Is The Legal Ed. Crisis Real?

Erwin Chemerinsky and Carrie Menkel-Meadow's article in the NYTimes this morning is interesting for its take on the legal education crisis.

The authors believe that legal education can use reform, like all higher education in general, but the 'crisis' talk is overblown and may lead to unnecessary reform that will make legal training worse in the long run.

"The claims of imminent catastrophe always focus on three things: the problematic job market for law graduates, the increased cost of legal education and the decrease in applications for law schools."

As to the job market, "[a]ccording to the Association for Legal Career Professionals, as recently as 2007, close to 92 percent of law-school graduates reported being employed in a paid, full-time position nine months after graduation. True, the employment figures had dropped by 2012, the most recent year for which data is available, but only to 84.7 percent. The number of graduates who are employed is higher if the measure is over a longer interval than just the nine months after graduation. And with the economy improving and law-school enrollments shrinking, there will be more jobs available for new law graduates."

As to the increased cost of legal education, "[t]he supposed crisis of the increased cost of attending law school is, of course, part of the overall increase in the costs of higher education. Since 1978, the cost of going to college has increased 1,120 percent (far outpacing the rate of inflation). Law schools specifically should do more to provide need-based financial aid to students — rather than what most law schools have been doing in recent years, which is to shift toward financial aid based primarily on merit in order to influence their rankings."

++++++++++++++++++++

_Task directions_
Please print, word for word, the part of the legal education crisis post that opens with the words containing "Is The Legal" and closes with "legal education crisis.".

_Listed records_

++++++++++++++++++++

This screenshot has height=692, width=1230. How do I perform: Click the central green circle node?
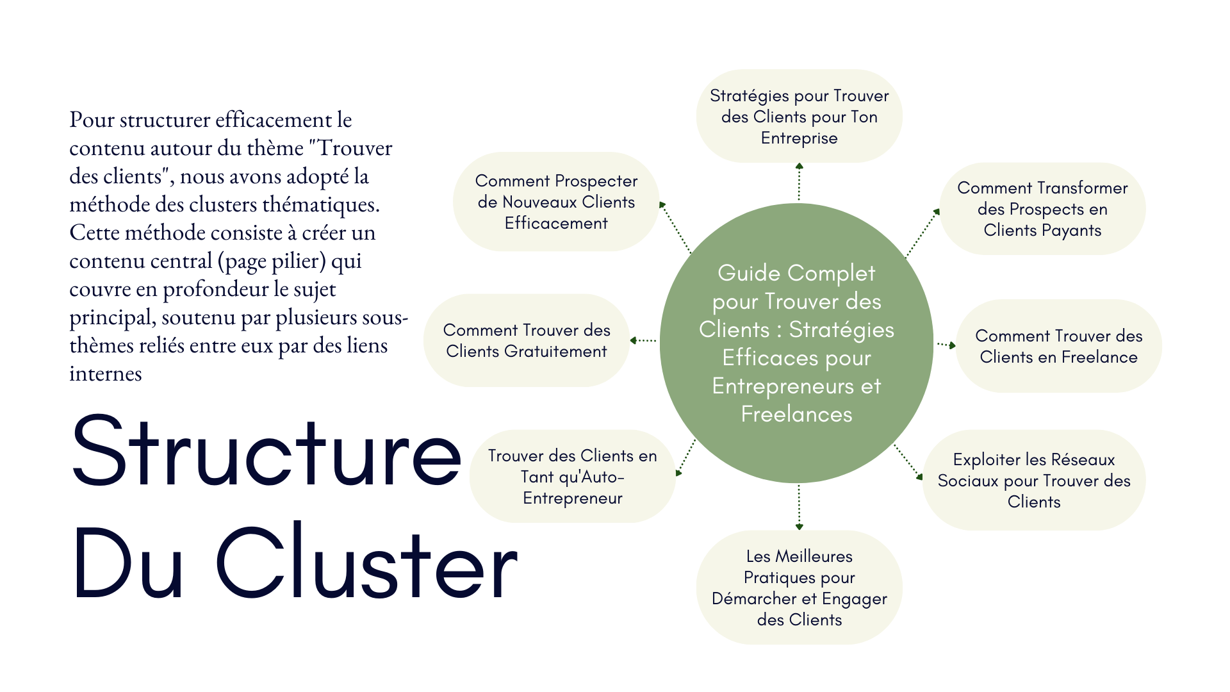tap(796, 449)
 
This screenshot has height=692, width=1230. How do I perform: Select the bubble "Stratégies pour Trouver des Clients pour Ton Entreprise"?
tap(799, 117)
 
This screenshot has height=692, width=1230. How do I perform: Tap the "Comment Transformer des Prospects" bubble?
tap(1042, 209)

++++++++++++++++++++

_Result below_
Is The Legal Ed. Crisis Real?

Erwin Chemerinsky and Carrie Menkel-Meadow's article in the NYTimes this morning is interesting for its take on the legal education crisis.